Летом Реданский жил на антресолях в квартире академика, потом переселился в квартиру Ванды-старшей; осенью семейство Петрова возвратилось с дачи, старики все хранили свою тайну — на всякий случай, да и из любви к своей игре. Старший сын, пожалуй, что-то подозревал, но не говорил ни слова. Иногда Реданский замечал чуть лукавый взгляд Владимира Ивановича, наблюдающего за ним, но тот тут же глаза отводил и никаких результатов наблюдений своих не выказывал.

Реданский с каждым днем походил на Петрова все больше, научился хромать в том же ритме, перенял многие жесты, привычки, мимику, интонации.

В дни перед Международным конгрессом физиологов Реданский не единожды заставал академика в глубоком раздумье: тому предстояло открывать конгресс, говорить, в частности, о положении науки в советской России, хвалить советскую власть за заботу о его научном городке, за поддержку.

— Хотите, я вместо вас выступлю? Я вашу речь помню слово в слово, наш режиссер, Савельев, заставил меня ее выучить. Не знаю зачем. Чтобы я вошел в образ по системе Станиславского. Я вошел. Никто не заметит, будьте уверены. А я все же бывший комсомольский активист, спою о заботе о советской науке за милую душу.

— Я подумаю, — отвечал академик, то хмурясь, то улыбаясь.

После съезда во время банкета стало плохо младшему сыну академика Всеволоду, тому самому, которого Владимир Иванович после долгих хлопот отца привез из Стамбула.

В Стамбуле была у Всеволода женщина, богатая, старше его.
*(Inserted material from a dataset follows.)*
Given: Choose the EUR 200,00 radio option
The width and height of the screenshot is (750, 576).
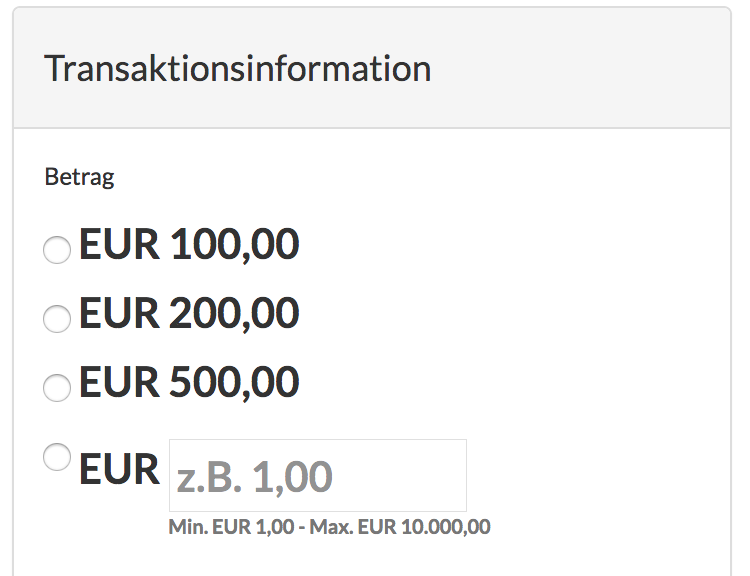Looking at the screenshot, I should (57, 319).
Когда вернулся он в Петроград, выяснилось, что его невеста Елена, с которой расстался он десять лет назад, все еще помнит и любит его. Она, узнав, что он за границей, мысленно простилась было с ним навеки, вышла замуж, да вскорости развелась, жила кое-как, бедствовала, продавала вещи, как многие. Некогда, обручившись с ней, Всеволод Иванович подарил ей маленький этюд Дубовского; она и картину, как многое, продала. Увидев, как они встретились, узнав, что собираются бывшие жених и невеста пожениться, старший брат несколько дней ездил по комиссионкам, искал их Дубовского, нашел, выкупил и молодым на свадьбу преподнес. Молодые жили сперва у академика Петрова на антресолях, в горенке, отец словно прятал там своего блудного белоэмигрантского младшенького, не вполне понимавшего, в какую страну он вернулся. Отец записал его своим секретарем, хотя за границу в качестве такового по-прежнему брал старшего сына; младший обижался, не доходило до него, что бывшего белого офицера стамбульского за рубеж не выпустят. В итоге он вполне утвердился в секретарской должности, и переехали они с молодой красивой женою в горенку на последнем этаже отцова института, где жили сотрудники; окна горенки выходили на набережную со сторожевыми львами и на Тучков мост.